Avoiding collisions – a monthly update from Director UK Airprox Board giving some learning themes for recreational pilots.

The Airprox Board discussed 21 incidents during our March meeting, 6 of which involved drones/UAVs.  Of the remaining 15 aircraft-to-aircraft incidents, 4 were assessed as having a definite risk of collision (3 x Category A and 1 x Category B). The main themes discussed this month were: 9 incidents involving poor airmanship decisions (of which 7 were incidents in or around the ATZ); 6 late-sightings/non-sightings; 5 incidents of poor controllership/controller error; 3 incidents of poor pre-flight planning or lack of understanding of ATS; and 2 involving pilot inaction.

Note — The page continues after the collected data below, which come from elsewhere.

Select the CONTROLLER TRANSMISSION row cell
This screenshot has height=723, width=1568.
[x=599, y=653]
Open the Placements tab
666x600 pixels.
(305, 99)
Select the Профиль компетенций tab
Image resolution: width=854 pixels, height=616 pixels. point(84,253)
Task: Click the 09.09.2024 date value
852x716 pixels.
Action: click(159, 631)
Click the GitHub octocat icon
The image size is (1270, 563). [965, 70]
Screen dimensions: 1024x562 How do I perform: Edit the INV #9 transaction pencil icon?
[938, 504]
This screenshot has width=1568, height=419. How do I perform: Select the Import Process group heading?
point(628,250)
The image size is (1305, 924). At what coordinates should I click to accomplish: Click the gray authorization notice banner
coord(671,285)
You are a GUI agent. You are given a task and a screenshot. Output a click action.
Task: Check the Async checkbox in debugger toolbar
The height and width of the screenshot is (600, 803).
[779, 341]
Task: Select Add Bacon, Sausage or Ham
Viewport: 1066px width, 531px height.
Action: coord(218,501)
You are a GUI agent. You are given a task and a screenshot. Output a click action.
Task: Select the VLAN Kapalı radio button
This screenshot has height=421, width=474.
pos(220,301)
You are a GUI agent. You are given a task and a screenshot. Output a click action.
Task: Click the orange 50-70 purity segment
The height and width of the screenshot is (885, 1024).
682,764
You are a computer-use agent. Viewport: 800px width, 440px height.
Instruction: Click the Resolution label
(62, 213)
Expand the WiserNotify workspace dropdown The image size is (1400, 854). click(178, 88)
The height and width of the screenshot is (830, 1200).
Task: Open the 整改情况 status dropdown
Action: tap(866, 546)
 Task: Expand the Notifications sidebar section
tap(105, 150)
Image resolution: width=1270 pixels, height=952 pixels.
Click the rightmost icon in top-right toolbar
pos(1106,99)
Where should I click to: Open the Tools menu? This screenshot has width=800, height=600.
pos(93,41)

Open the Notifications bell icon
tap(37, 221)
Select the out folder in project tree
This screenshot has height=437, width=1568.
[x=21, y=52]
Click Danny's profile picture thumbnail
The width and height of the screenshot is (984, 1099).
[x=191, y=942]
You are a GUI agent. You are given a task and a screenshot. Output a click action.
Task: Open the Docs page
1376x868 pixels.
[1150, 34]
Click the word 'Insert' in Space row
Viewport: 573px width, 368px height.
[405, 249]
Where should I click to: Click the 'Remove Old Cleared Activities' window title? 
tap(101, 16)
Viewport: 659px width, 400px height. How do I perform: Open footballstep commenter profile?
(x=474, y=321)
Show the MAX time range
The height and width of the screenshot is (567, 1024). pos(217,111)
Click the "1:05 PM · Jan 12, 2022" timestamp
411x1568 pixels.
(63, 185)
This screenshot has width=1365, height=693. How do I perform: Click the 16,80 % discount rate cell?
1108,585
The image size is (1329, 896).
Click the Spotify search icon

Of the 7 airmanship incidents in or near the visual circuit, one involved apparently limited pre-flight planning as a helicopter departed a private site near a gliding field; one was a case of sub-optimal lookout as an aircraft flew past an airfield whilst another was joining; one was a late decision by a pilot as he joined a multi-type, multi-runway circuit at an A/G airfield in poor conditions (see my Airprox of the month below); two involved military Tutors coming into conflict with helicopters in the circuit; one saw an unknown helicopter fly too close to a parachute dropping site; and one involved a foreign pilot who may not have fully understood the UK FIS as he made an IFR approach in Class G airspace but was still required to give way to a GA aircraft that was crossing from his right.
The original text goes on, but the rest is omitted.